Many people would be surprised to learn that there are numerous ways erotic massage can improve intimacy between couples. But have you ever considered that a professional erotic massage could also benefit your whole relationship? At Secret Tantric we have helped many, many couples improve their communication and rejuvenate their attraction. If your relationship is feeling a bit humdrum keep reading for the many ways erotic massage can improve intimacy between couples.

Relationships are living breathing things and a healthy relationship is more than the sum of its parts. You may love and respect each other, you may be hopelessly attracted to one another, but none of these things guarantees intimacy. Often regarded as something strictly sexual, intimacy is an oft-overlooked and under considered part of a relationship. Let’s explore what intimacy is, the role that it plays in relationships and how to remedy a lack of intimacy through erotic massage. 

What is intimacy?

When you think of intimacy, you probably think of sex. While that is not wholly inaccurate,  intimacy can exist without sex the same way that sex can exist without intimacy. By thinking of intimacy as something that exists only in a sexual relationship, we miss out on opportunities to enrich other kinds of relationships as well. Intimacy is usually discussed in terms of being a profound closeness.  For many, intimacy is a difficult thing to express and accept,  which can lead to all sorts of disruptions within a relationship.
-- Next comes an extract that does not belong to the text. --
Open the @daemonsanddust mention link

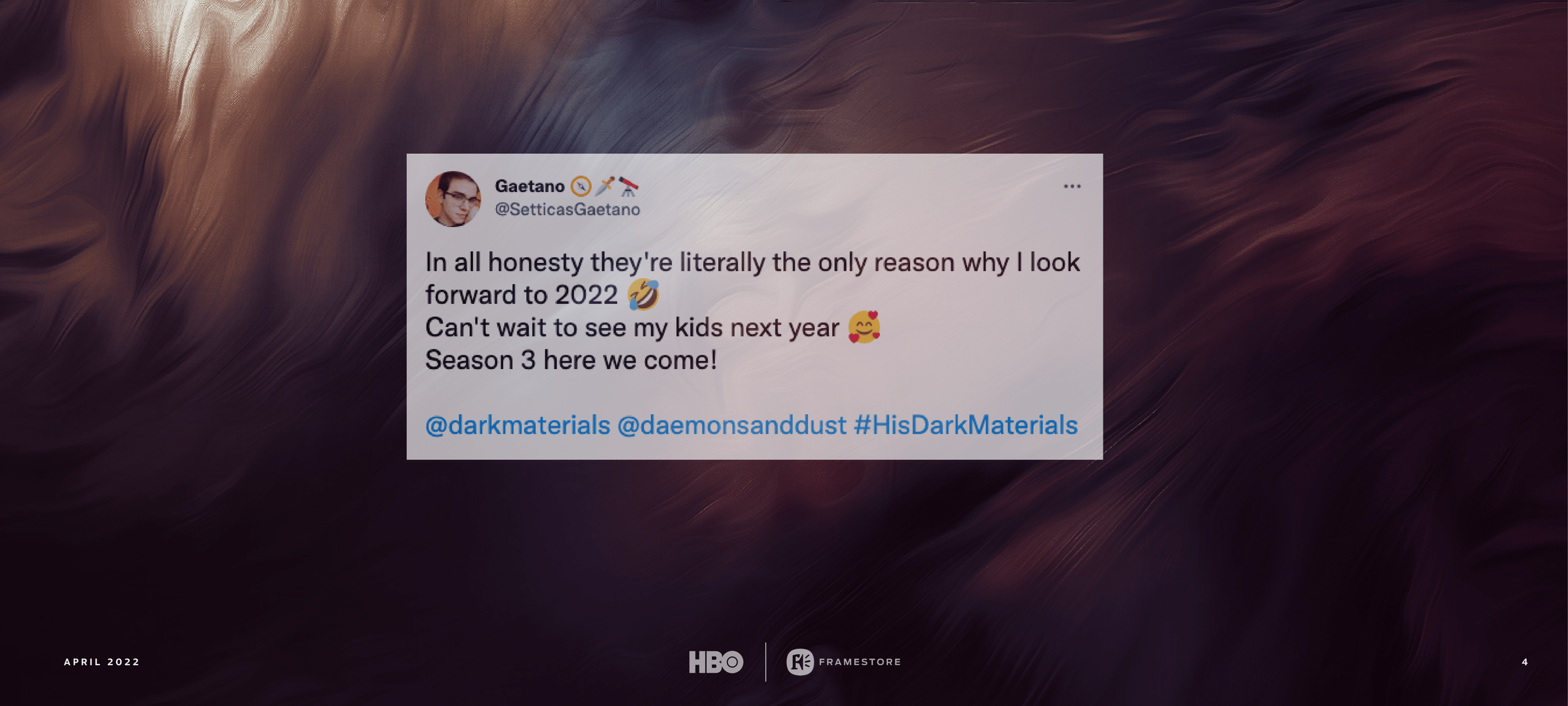[732, 425]
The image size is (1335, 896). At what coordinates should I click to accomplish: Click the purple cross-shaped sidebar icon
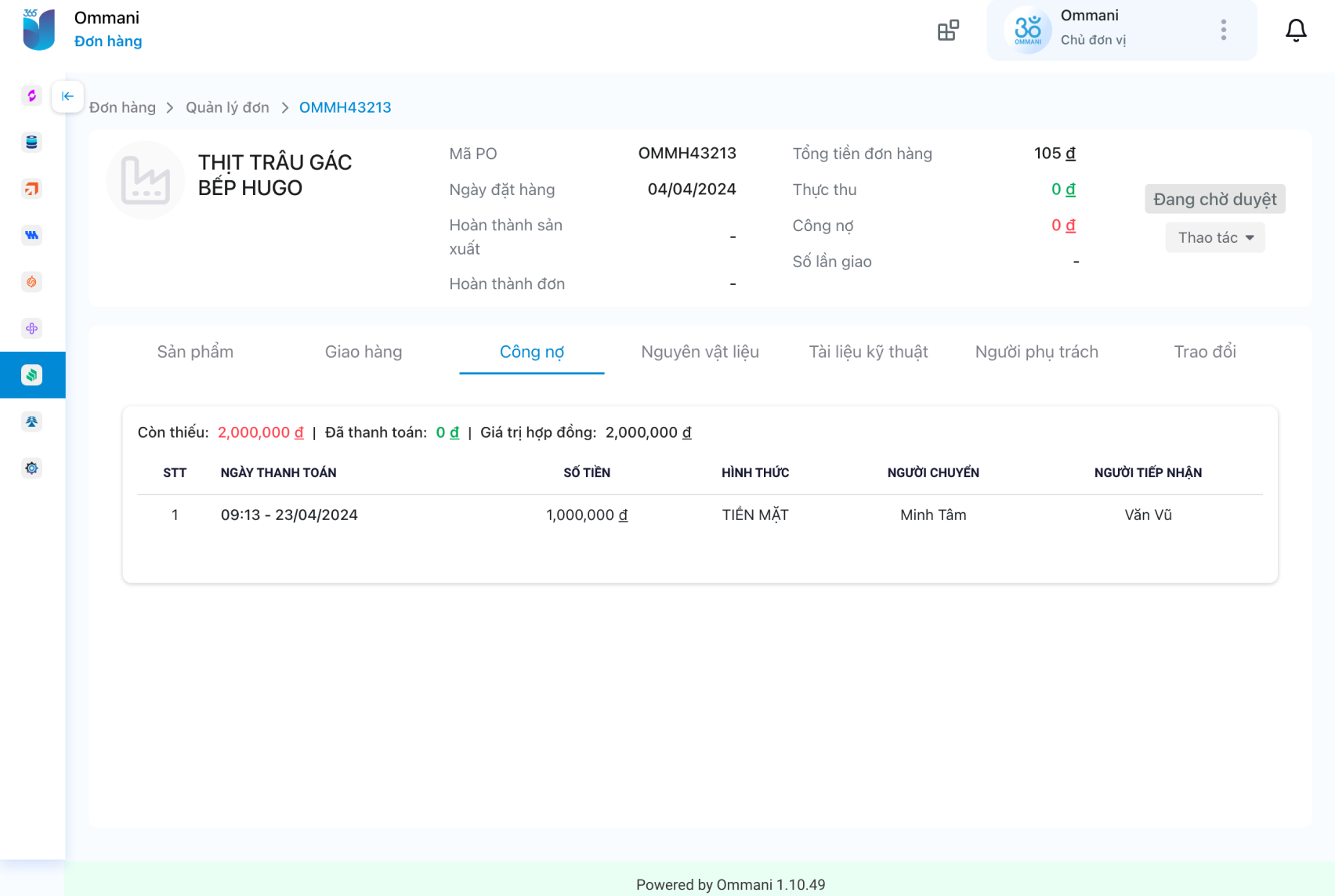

This profound closeness means that many people assign intimacy to their partners only and for the benefit of this article, that is the definition we are working with.

Is intimacy nature or nurture?

A lot of human behaviours and characteristics get assigned as either ‘nature’ or ‘nurture’. Basically, this means that a behaviour is recognized as something that occurs naturally without being prompted, or is a learned behaviour, something that has been nurtured in us. Intimacy is  not strictly a human quality, other creatures experience intimacy. But for people establishing intimacy appears to be a deep emotional drive, indicating that it is at least in part, our nature.  Likewise, the way that we express intimacy, and the way that we pursue intimacy, is often an issue of nurture, a series of behaviours we have learned.  Regardless of the source of your desire for intimacy, needing it, craving it, and being afraid of it, are all normal feelings. 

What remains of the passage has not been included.